Major developments over the last year which are highlighted by the report include:

  • The US and Canada became the first countries to set fuel economy standards towards 2025
  • Mexico set its first standards
  • The EU, China and Japan updated, tightened and extended light-duty fuel economy standards
  • Standards were developed though not yet implemented in India
  • Discussions on standards are underway in some Southeast Asian and Latin American countries
  • Mauritius developed and implemented what appears to be the first fuel economy/CO2-based feebate system in the developing world
  • Chile introduced its first ever fuel economy labelling policy.

Although fuel economy data for new car sales in most countries is not yet available beyond 2011, the rate of fuel economy improvement in major countries around the world was faster between 2008 and 2011 than it was between 2005 and 2008, which the GFEI says is encouraging.

The report points out that there is a need for further improvement, particularly in non-OECD countries. While average new light-duty-vehicle (LDV) fuel economy in the OECD improved by 2.7% per year between 2008 and 2011, in non-OECD countries it improved by only 0.6% (based on an IEA sample of countries including most major markets). This caused average OECD fuel economy to surpass non-OECD possibly for the first time, with 2011 averages of 7.0 L/100km in OECD and 7.5 in non-OECD.

The report emphasises that a faster pace of fuel economy improvements is needed if the GFEI targets are to be reached. 

Sheila Watson, Director of Environment for the FIA Foundation and Executive Secretary of the GFEI said: “As detailed in our State of the World report, many emerging and developing countries are making important progress on fuel economy. But what we now need is a stronger push on fuel economy than the planet has set in place so far. If we’re to reach a global reduction of 50% in new car fuel use by 2030 we’ll need more policies in more countries, and we’ll need to see an extension and strengthening of policies already in existence. Fuel economy is improving, but we can and must accelerate progress.”

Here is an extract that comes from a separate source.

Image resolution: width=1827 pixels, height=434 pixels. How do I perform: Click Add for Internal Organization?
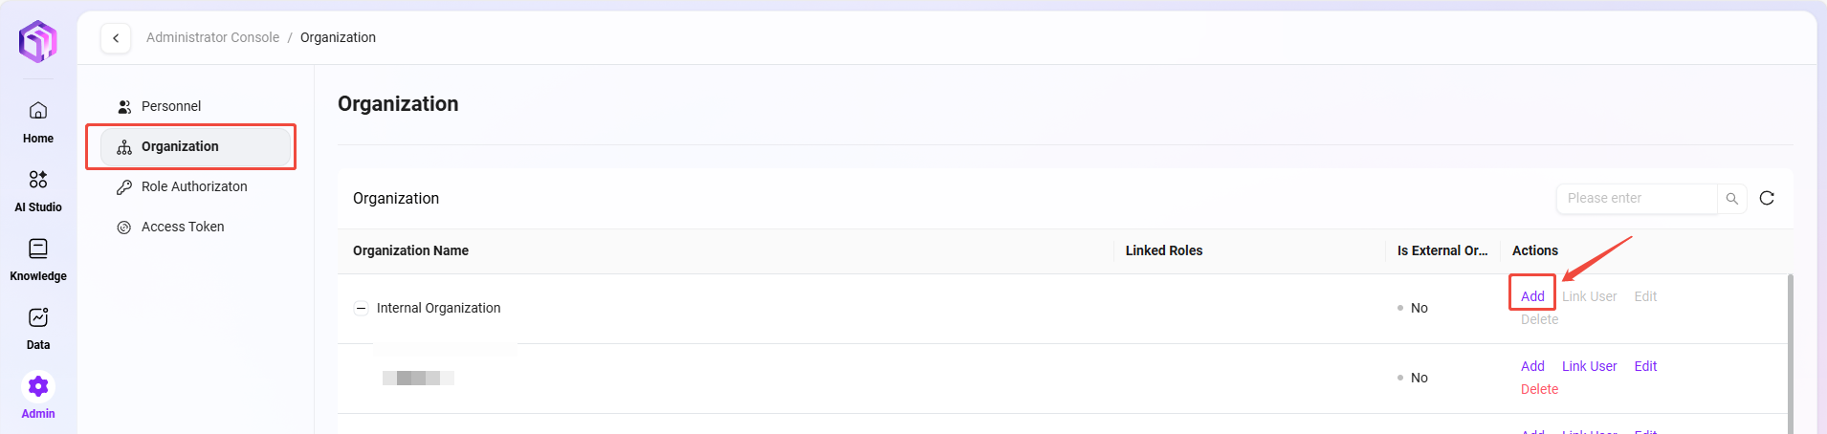[1532, 296]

The report also outlines the range of measures that countries need to adopt to make progress on fuel economy. Few countries have a “full package” of measures although perhaps not all countries need this, it says.

A full package would include: fuel economy labelling systems; fuel economy standards requiring manufacturers to make improvements to their new models; and pricing systems to encourage consumers to purchase the most efficient models, such as CO2-based vehicle taxation or fee/rebate (feebate) systems. Fuel taxation also sends a very important signal in this regard and many countries still subsidize motor fuel.